La advertencia sobre el agotamiento del combustible aeronáutico supone un colapso adicional para una economía que atraviesa su peor crisis desde el desplome del bloque soviético en los años noventa.
El gobierno cubano atribuye toda la responsabilidad de la crisis energética al embargo impuesto por Estados Unidos, sin mencionar factores como el colapso económico de Venezuela tras años de chavismo, las limitaciones de producción de México, su propia incapacidad estructural para generar divisas y la prolongada dependencia de combustibles creada por décadas de administración autoritaria.
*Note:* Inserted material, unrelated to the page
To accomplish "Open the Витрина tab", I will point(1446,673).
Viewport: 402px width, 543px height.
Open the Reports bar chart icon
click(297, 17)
La escasez de combustible para la aviación ya había motivado advertencias similares en diciembre, cuando la Empresa Cubana de Aviación alertó sobre la “no disponibilidad” de combustible JETA1 en los aeropuertos de la red nacional, una situación que en esa ocasión se alivió temporalmente con la llegada de un buque cisterna que reabasteció provisoriamente el suministro.
Riesgo de colapso total si no llegan envíos de petróleo
Especialistas en el ámbito energético, como Jorge Piñón del Instituto de Energía de la Universidad de Texas, alertan que, si no se reanudan los envíos de petróleo, Cuba podría enfrentar en marzo un colapso económico absoluto.
El buque petrolero Ocean Mariner, de bandera liberiana, navega por la bahía de La Habana.
El gobierno cubano, cuya producción local apenas alcanza los 40.000 barriles diarios de crudo pesado —destinados casi en su totalidad a viejas centrales termoeléctricas—, requiere importar un mínimo de 60.000 barriles adicionales para garantizar el funcionamiento de la generación eléctrica, el transporte y los servicios básicos del país.